**Stated goal:** Update the data below by changing every "GUI agent" to "screen agent". Keep everything else unchanged.

**Data supplied:**
•••

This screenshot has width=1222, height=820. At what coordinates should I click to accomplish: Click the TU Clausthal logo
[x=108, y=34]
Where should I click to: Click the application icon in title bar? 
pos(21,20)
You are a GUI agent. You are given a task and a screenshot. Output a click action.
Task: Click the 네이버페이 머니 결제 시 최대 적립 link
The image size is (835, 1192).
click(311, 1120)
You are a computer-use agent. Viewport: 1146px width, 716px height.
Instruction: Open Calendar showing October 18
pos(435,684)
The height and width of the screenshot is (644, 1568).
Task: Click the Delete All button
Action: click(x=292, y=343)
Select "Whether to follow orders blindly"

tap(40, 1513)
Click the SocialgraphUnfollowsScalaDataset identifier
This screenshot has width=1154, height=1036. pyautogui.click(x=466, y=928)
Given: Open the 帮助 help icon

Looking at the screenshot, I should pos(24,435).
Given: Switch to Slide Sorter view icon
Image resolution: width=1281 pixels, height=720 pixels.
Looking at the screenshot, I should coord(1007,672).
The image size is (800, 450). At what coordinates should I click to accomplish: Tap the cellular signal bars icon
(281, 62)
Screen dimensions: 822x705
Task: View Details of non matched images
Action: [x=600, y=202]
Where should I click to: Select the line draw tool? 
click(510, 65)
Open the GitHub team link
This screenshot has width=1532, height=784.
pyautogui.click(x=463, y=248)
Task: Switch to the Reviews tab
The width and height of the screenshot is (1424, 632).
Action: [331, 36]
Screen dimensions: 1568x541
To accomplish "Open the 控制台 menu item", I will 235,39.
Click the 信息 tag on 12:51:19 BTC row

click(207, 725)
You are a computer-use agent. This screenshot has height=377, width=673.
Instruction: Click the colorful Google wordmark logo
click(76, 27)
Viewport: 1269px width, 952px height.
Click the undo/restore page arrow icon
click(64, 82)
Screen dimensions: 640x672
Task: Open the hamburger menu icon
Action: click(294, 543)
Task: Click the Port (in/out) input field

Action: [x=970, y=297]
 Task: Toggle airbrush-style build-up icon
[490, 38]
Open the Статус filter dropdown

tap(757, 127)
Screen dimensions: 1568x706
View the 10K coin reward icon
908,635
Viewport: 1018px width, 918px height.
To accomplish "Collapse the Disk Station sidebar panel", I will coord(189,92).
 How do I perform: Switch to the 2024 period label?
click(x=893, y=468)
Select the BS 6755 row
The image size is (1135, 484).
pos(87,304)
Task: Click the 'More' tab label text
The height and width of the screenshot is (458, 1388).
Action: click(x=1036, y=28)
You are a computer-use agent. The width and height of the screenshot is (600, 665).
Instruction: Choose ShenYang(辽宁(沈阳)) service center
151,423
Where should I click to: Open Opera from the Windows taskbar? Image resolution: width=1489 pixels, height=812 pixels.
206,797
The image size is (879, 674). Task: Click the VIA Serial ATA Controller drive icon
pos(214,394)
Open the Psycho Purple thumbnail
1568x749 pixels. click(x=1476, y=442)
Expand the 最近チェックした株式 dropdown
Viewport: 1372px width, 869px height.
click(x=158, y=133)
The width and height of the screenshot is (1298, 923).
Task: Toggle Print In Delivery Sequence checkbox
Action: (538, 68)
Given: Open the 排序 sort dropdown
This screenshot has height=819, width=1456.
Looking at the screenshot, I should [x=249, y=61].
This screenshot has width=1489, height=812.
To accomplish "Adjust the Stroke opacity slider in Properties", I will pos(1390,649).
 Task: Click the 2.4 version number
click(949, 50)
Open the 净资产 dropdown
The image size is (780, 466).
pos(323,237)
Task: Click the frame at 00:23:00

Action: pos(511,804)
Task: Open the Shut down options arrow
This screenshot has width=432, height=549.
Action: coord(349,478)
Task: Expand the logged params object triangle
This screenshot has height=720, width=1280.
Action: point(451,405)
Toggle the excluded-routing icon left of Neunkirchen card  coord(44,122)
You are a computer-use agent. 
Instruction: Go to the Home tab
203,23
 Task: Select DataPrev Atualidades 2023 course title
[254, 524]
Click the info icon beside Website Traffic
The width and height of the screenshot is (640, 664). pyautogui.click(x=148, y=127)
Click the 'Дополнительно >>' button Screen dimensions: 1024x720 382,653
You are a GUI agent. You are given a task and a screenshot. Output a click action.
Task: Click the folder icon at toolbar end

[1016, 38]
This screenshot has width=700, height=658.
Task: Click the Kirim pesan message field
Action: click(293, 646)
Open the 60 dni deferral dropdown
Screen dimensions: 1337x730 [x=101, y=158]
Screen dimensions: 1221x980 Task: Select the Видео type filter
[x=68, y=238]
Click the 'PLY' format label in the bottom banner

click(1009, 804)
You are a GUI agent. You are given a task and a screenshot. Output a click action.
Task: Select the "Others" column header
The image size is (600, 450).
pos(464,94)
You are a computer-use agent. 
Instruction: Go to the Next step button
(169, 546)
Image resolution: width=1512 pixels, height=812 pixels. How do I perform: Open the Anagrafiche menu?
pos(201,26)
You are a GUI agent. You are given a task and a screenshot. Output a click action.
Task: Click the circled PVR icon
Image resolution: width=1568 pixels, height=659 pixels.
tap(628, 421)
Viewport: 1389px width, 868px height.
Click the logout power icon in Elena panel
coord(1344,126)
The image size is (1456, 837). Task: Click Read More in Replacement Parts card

•••

**Task output:**
This screenshot has width=1222, height=820. At what coordinates should I click to accomplish: Click the TU Clausthal logo
[x=108, y=34]
Where should I click to: Click the application icon in title bar? 
pos(21,20)
You are a screen agent. You are given a task and a screenshot. Output a click action.
Task: Click the 네이버페이 머니 결제 시 최대 적립 link
The image size is (835, 1192).
click(311, 1120)
You are a computer-use agent. Viewport: 1146px width, 716px height.
Instruction: Open Calendar showing October 18
pos(435,684)
The height and width of the screenshot is (644, 1568).
Task: Click the Delete All button
Action: click(x=292, y=343)
Select "Whether to follow orders blindly"

tap(40, 1513)
Click the SocialgraphUnfollowsScalaDataset identifier
This screenshot has width=1154, height=1036. pyautogui.click(x=466, y=928)
Given: Open the 帮助 help icon

Looking at the screenshot, I should pos(24,435).
Given: Switch to Slide Sorter view icon
Image resolution: width=1281 pixels, height=720 pixels.
Looking at the screenshot, I should coord(1007,672).
The image size is (800, 450). At what coordinates should I click to accomplish: Tap the cellular signal bars icon
(281, 62)
Screen dimensions: 822x705
Task: View Details of non matched images
Action: [x=600, y=202]
Where should I click to: Select the line draw tool? 
click(510, 65)
Open the GitHub team link
This screenshot has width=1532, height=784.
pyautogui.click(x=463, y=248)
Task: Switch to the Reviews tab
The width and height of the screenshot is (1424, 632).
Action: [331, 36]
Screen dimensions: 1568x541
To accomplish "Open the 控制台 menu item", I will 235,39.
Click the 信息 tag on 12:51:19 BTC row

click(207, 725)
You are a computer-use agent. This screenshot has height=377, width=673.
Instruction: Click the colorful Google wordmark logo
click(76, 27)
Viewport: 1269px width, 952px height.
Click the undo/restore page arrow icon
click(64, 82)
Screen dimensions: 640x672
Task: Open the hamburger menu icon
Action: click(294, 543)
Task: Click the Port (in/out) input field

Action: [x=970, y=297]
 Task: Toggle airbrush-style build-up icon
[490, 38]
Open the Статус filter dropdown

tap(757, 127)
Screen dimensions: 1568x706
View the 10K coin reward icon
908,635
Viewport: 1018px width, 918px height.
To accomplish "Collapse the Disk Station sidebar panel", I will coord(189,92).
 How do I perform: Switch to the 2024 period label?
click(x=893, y=468)
Select the BS 6755 row
The image size is (1135, 484).
pos(87,304)
Task: Click the 'More' tab label text
The height and width of the screenshot is (458, 1388).
Action: click(x=1036, y=28)
You are a computer-use agent. The width and height of the screenshot is (600, 665).
Instruction: Choose ShenYang(辽宁(沈阳)) service center
151,423
Where should I click to: Open Opera from the Windows taskbar? Image resolution: width=1489 pixels, height=812 pixels.
206,797
The image size is (879, 674). Task: Click the VIA Serial ATA Controller drive icon
pos(214,394)
Open the Psycho Purple thumbnail
1568x749 pixels. click(x=1476, y=442)
Expand the 最近チェックした株式 dropdown
Viewport: 1372px width, 869px height.
click(x=158, y=133)
The width and height of the screenshot is (1298, 923).
Task: Toggle Print In Delivery Sequence checkbox
Action: (538, 68)
Given: Open the 排序 sort dropdown
This screenshot has height=819, width=1456.
Looking at the screenshot, I should [x=249, y=61].
This screenshot has width=1489, height=812.
To accomplish "Adjust the Stroke opacity slider in Properties", I will pos(1390,649).
 Task: Click the 2.4 version number
click(949, 50)
Open the 净资产 dropdown
The image size is (780, 466).
pos(323,237)
Task: Click the frame at 00:23:00

Action: pos(511,804)
Task: Open the Shut down options arrow
This screenshot has width=432, height=549.
Action: coord(349,478)
Task: Expand the logged params object triangle
This screenshot has height=720, width=1280.
Action: point(451,405)
Toggle the excluded-routing icon left of Neunkirchen card  coord(44,122)
You are a computer-use agent. 
Instruction: Go to the Home tab
203,23
 Task: Select DataPrev Atualidades 2023 course title
[254, 524]
Click the info icon beside Website Traffic
The width and height of the screenshot is (640, 664). pyautogui.click(x=148, y=127)
Click the 'Дополнительно >>' button Screen dimensions: 1024x720 382,653
You are a screen agent. You are given a task and a screenshot. Output a click action.
Task: Click the folder icon at toolbar end

[1016, 38]
This screenshot has width=700, height=658.
Task: Click the Kirim pesan message field
Action: click(293, 646)
Open the 60 dni deferral dropdown
Screen dimensions: 1337x730 [x=101, y=158]
Screen dimensions: 1221x980 Task: Select the Видео type filter
[x=68, y=238]
Click the 'PLY' format label in the bottom banner

click(1009, 804)
You are a screen agent. You are given a task and a screenshot. Output a click action.
Task: Select the "Others" column header
The image size is (600, 450).
pos(464,94)
You are a computer-use agent. 
Instruction: Go to the Next step button
(169, 546)
Image resolution: width=1512 pixels, height=812 pixels. How do I perform: Open the Anagrafiche menu?
pos(201,26)
You are a screen agent. You are given a task and a screenshot. Output a click action.
Task: Click the circled PVR icon
Image resolution: width=1568 pixels, height=659 pixels.
tap(628, 421)
Viewport: 1389px width, 868px height.
Click the logout power icon in Elena panel
coord(1344,126)
The image size is (1456, 837). Task: Click Read More in Replacement Parts card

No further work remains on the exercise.